What experiences has others had with this disease in this stage? I can not bear to lose him especially after waiting so long to find the person of my dreams to share my life with- got proposed to and then found out that he has a fatal disease that has always scared me- that "C" word that my family is prone to having...I dont know how I am going to handle this and right now, prayer seems to be my only answer...
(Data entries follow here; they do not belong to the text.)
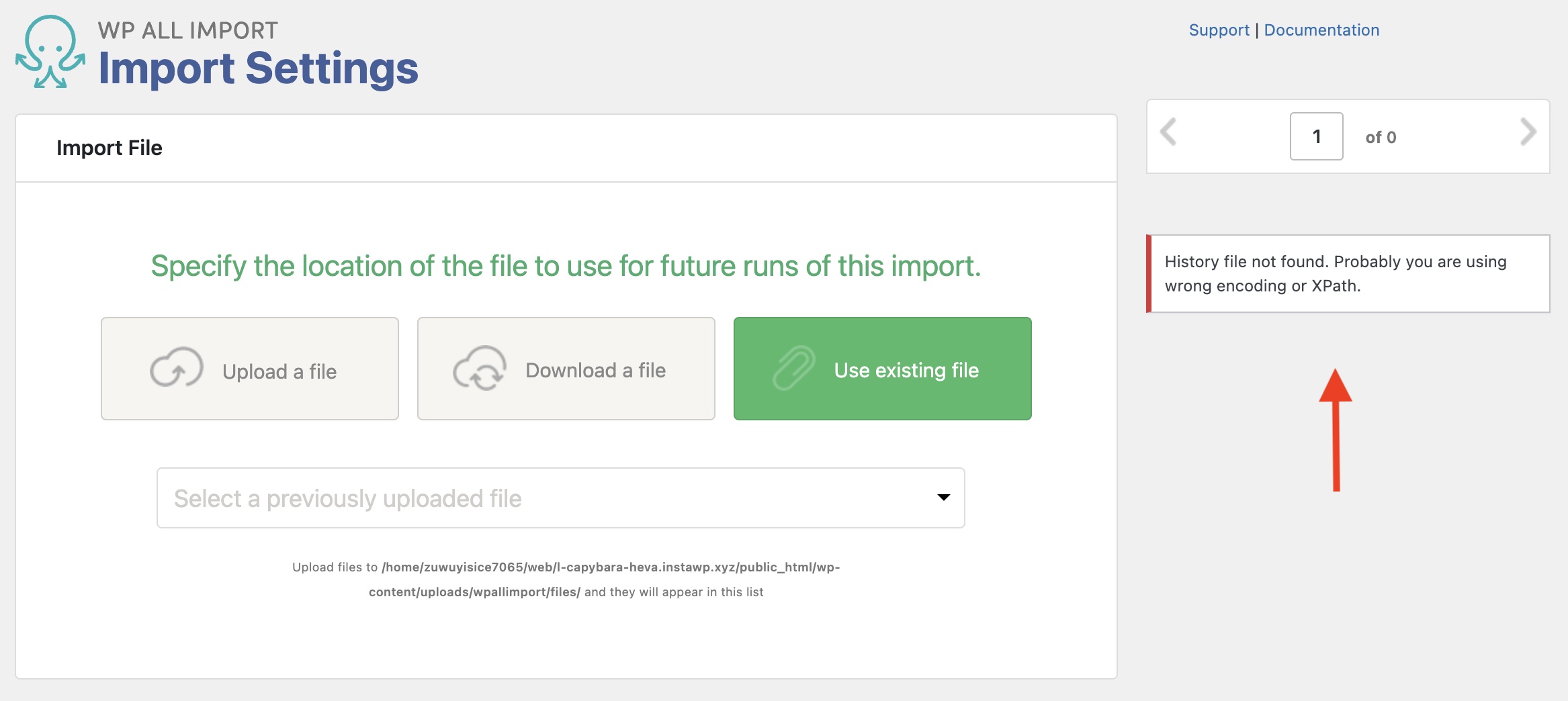The width and height of the screenshot is (1568, 701).
Task: Open the Documentation link
Action: click(1321, 30)
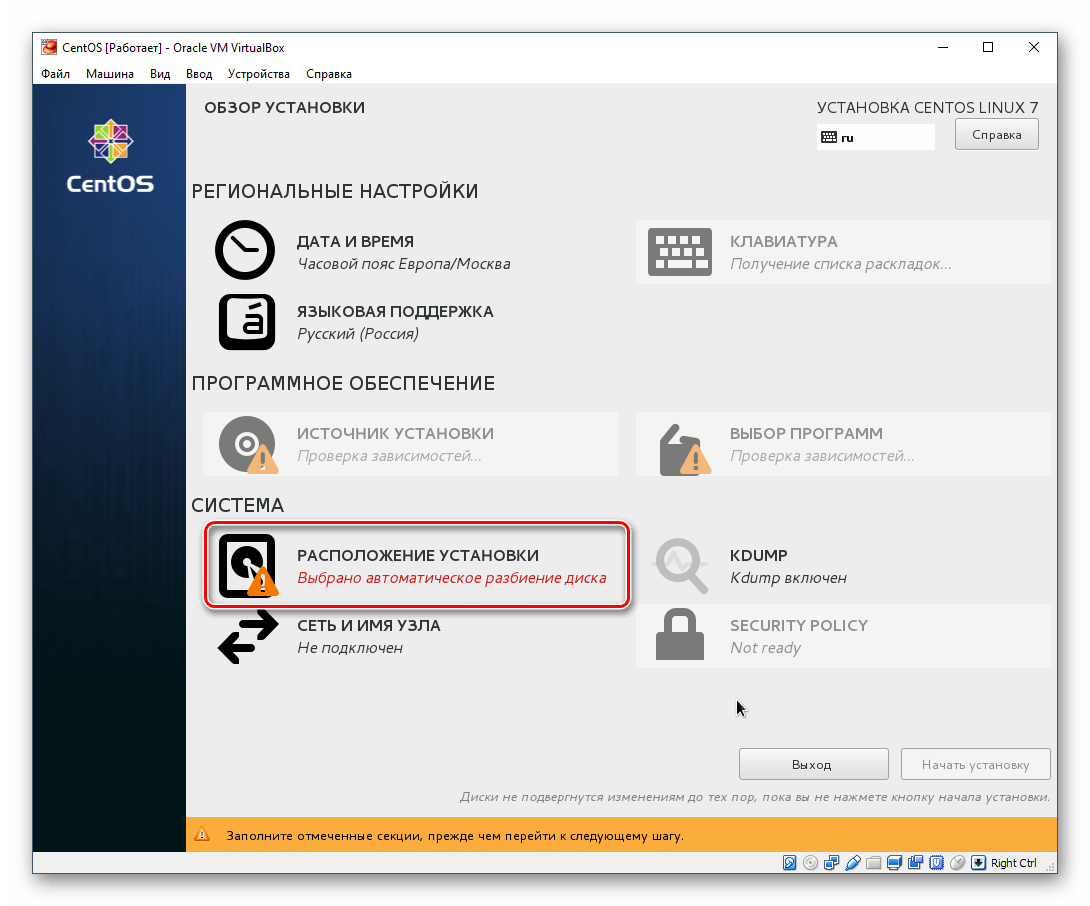Open the РАСПОЛОЖЕНИЕ УСТАНОВКИ disk icon
The image size is (1090, 906).
(x=247, y=565)
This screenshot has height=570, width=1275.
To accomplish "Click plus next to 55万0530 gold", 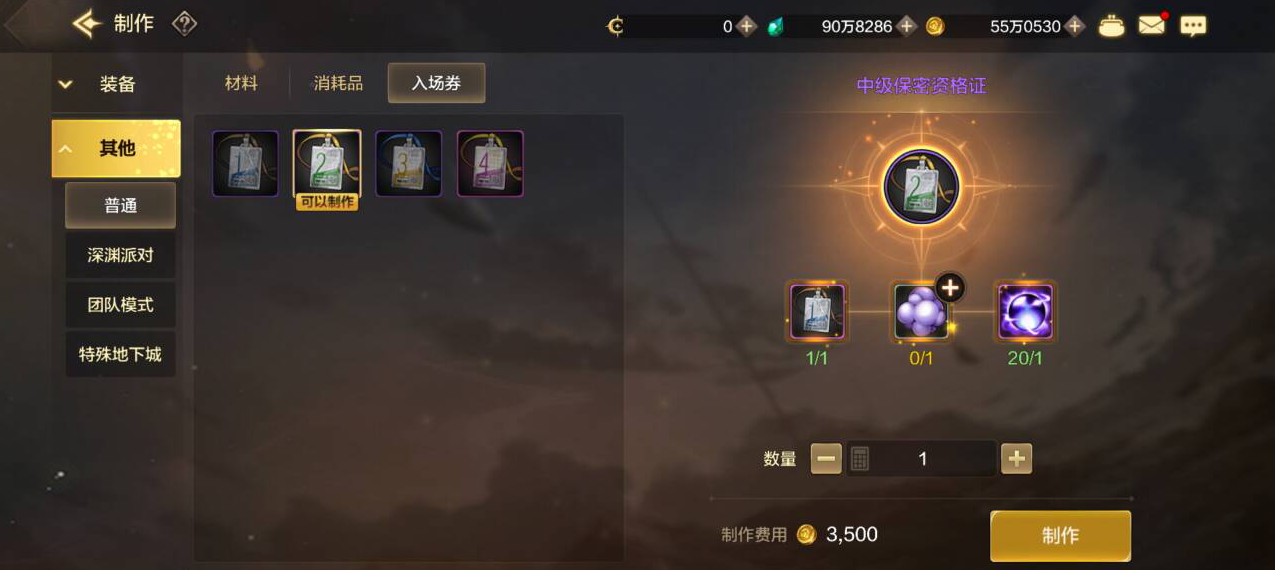I will (1075, 26).
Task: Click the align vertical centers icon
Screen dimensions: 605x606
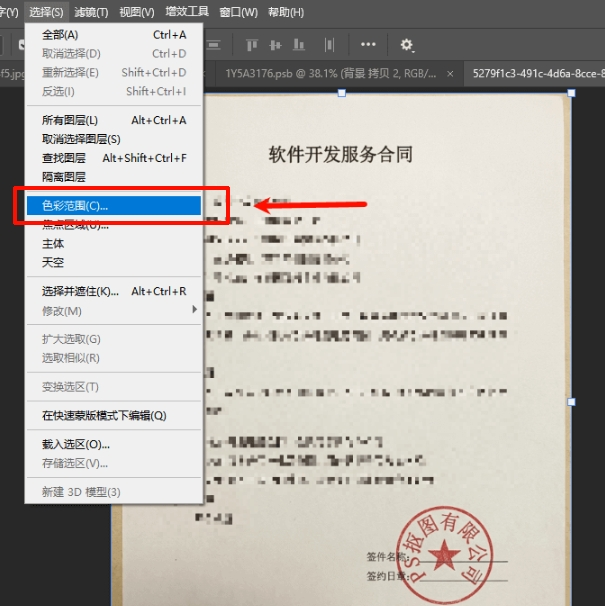Action: (275, 45)
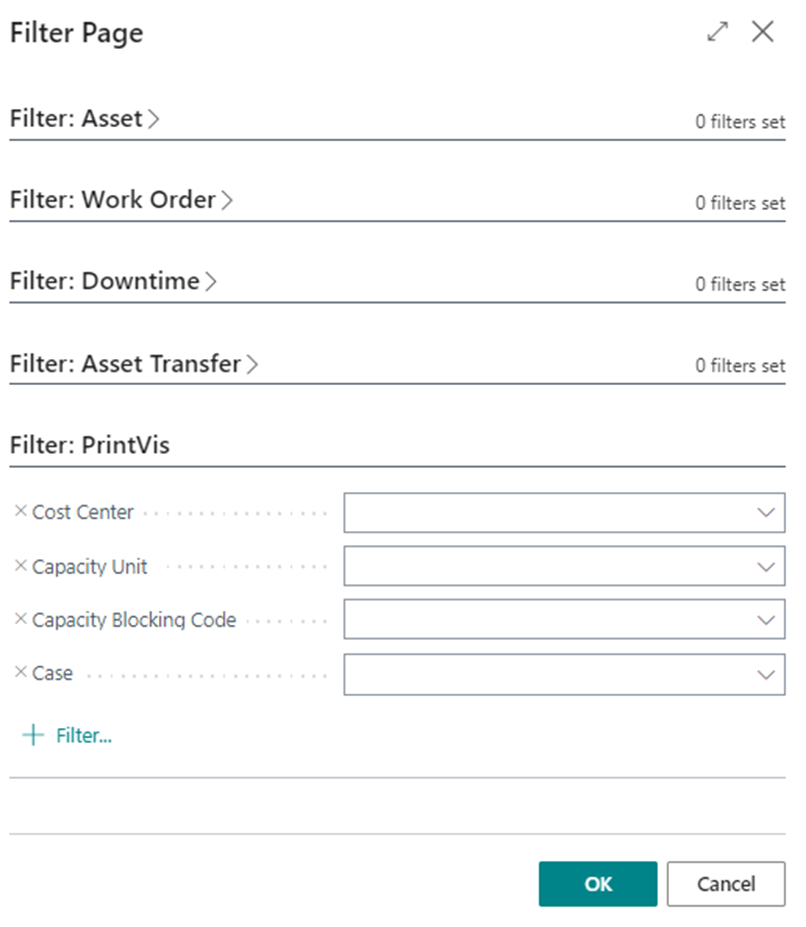The width and height of the screenshot is (806, 927).
Task: Remove the Case filter field
Action: [20, 673]
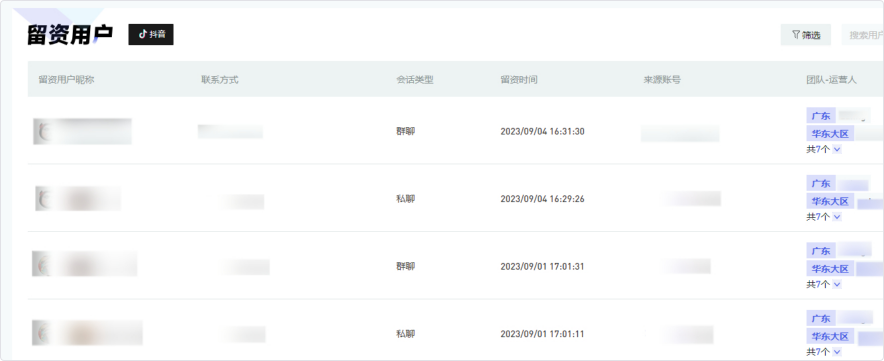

He has had one chemo treatment and three radiation treatments. He has three more chemo treatments and 17 more radiation treatments (for his back is the radiation- the chemo is for the blood stream... they will then decide how to fight the esophageal cancer itself). Any help will be greatly appreciated....Just wishing for a miracle to happen right now.
Posted By: August Re: fiance diagnosed but hanging on... - 03-13-2007 12:15 AM
WOW! You both have quite a lot on your plates! I do not have advice. I just wanted to saya that you are welcome here, and that it seems that most people on this site value the prayers of others, so I will include you and your fiance in my prayers. I hope they give you both strength to fight this monster!
Posted By: JoAnne1981 Re: fiance diagnosed but hanging on... - 03-13-2007 04:45 PM
The stage is not as important to focus on as his response to treatment, and that varies a lot. I would encourage you both to make a list of your questions before every visit to pin down the specifics of what they are saying. What does treatable mean to them? What options are they offering you following the chemo radiation? I would want to know where they think this is going.

Is he being treated in a comprehensive cancer facility? There is a link to those on the home page of this website. No matter what the treatment recommendation is, it's good to get an explanation of the pros and cons. You can also get second opinions to see if there are other treatments or clinical trials being conducted.

Remember that no two cancers are exactly the same and that the treatment can change based on the response of the patient and overall health issues. My husband and I like to be proactive and be told every detail, but not everyone wants that. It's a personal comfort level rather than a right or wrong approach. I do want to stress the need to tell the medical team every symptom or concern he's having so they know where you're coming from and so they adjust the treatments accordingly.

Do you have good support from family and friends? I'm sorry to hear about your fiance and I think you can only take it one day - or moment - at a time right now.
Regards JoAnne
Posted By: JAM Re: fiance diagnosed but hanging on... - 03-13-2007 09:27 PM
Dear llTJ70, [is that right?]. As a caregiver, you will have a full plate ? Are you ready? [dumb question, because none of us really is]. Please read the "getting through it" posts here-they will help you both to formulate a "battle plan". And please remember that we will support you in any way possible. Just ask! [p.s. could we have a nickname or something to address our posts to you?] Amy in the Ozarks
Posted By: lltj70 Re: fiance diagnosed but hanging on... - 03-13-2007 09:35 PM
I am sorry Amy- I am Lisa from NC.

Am I ready? I dont think I was ever ready to even think of caring for someone with cancer- but as for loving him... I do, more than I ever thought I would love someone. I have never ran away from a challenge and I have had many in my life, and I dont want to run away from this one. I hope and pray that we can beat this thing, but if not- we will at least spend as much time as possible together. As for a battle plan, we are living each day one day at a time right now, but I know we are going to have to make some major decisions together. WE have talked about some decisions and are waiting for the results of the first baseline results to make others.
I will check out the getting it through posts- any help is appreciated...
Posted By: JAM Re: fiance diagnosed but hanging on... - 03-13-2007 09:49 PM
Stick with us Lisa, In the last 2 years, I have had 100's of supporting, comforting and helpful posts, private messages and e-mails from people in this organization. This group cares and shares.